Last week, I got to taste true grass-fed beef, raised by Burgundy Pasture Beef, owned by the Taggart family, who ranch in Texas. I tasted their steak in a blind taste test; the other product was corn-fed beef. Neither was tough (as grass-fed is often accused of), but the grass-fed had wonderful flavor – beefy but not gamey. The corn-fed beef was boring.

The Taggarts have worked hard to get a consistent product. Raising beef like this isn’t simply a matter of letting animals stay outdoors. The Taggarts pay close attention to the quality of grass in their fields; they don’t overgraze. They use a cattle breed that produces the sort of beef they want.

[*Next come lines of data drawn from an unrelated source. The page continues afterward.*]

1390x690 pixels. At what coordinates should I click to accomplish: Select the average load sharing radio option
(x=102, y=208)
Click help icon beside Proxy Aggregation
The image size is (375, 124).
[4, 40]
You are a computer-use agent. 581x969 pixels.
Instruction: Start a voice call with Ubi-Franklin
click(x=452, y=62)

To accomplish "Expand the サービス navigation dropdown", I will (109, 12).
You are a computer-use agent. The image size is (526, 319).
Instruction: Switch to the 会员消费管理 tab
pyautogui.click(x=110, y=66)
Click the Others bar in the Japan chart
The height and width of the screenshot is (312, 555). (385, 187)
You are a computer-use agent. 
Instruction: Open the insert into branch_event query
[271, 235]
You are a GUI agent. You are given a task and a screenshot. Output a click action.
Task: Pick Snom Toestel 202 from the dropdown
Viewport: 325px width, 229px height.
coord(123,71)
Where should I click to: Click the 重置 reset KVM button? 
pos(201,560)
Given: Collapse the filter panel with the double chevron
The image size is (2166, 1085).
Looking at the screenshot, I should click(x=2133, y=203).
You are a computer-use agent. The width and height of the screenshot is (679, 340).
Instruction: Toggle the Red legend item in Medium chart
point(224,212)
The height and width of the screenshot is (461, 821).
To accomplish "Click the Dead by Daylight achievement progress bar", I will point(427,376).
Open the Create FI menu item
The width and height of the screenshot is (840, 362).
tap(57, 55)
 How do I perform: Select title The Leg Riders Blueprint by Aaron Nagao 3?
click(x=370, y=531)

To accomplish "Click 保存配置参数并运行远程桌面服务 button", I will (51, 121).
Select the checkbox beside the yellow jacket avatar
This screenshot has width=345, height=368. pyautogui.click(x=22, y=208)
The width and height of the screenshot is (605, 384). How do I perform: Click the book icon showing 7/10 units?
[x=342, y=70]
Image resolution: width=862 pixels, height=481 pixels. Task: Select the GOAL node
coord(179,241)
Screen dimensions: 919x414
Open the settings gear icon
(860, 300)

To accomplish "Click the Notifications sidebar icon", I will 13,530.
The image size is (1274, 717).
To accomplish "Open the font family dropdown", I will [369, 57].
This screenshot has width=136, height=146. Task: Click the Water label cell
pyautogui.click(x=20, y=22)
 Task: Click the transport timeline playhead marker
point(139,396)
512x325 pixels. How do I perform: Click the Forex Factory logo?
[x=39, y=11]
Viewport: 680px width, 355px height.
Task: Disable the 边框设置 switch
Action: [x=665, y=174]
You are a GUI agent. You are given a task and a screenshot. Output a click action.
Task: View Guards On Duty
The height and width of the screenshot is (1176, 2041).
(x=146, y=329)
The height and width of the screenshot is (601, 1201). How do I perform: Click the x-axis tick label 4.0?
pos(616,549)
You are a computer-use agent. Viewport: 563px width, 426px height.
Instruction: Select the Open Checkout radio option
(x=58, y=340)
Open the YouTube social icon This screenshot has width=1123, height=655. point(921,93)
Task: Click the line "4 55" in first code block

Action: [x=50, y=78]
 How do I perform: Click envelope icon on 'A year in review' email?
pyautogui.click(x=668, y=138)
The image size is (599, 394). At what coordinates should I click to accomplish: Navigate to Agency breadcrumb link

Their animals are slaughtered much later than grain-fed beef, so that the meat gets a layer of fat and marbling. They also cut and age the meat themselves in a state-of-the art facility. The taste I had was exceptionally good.

Although they don’t have the economies of scale and the quick turnover that the feedlot producers have, Wendy Taggart pointed out that they are also not at the mercy of rising grain and fuel costs. In the long run, they, and their customers, should do just fine.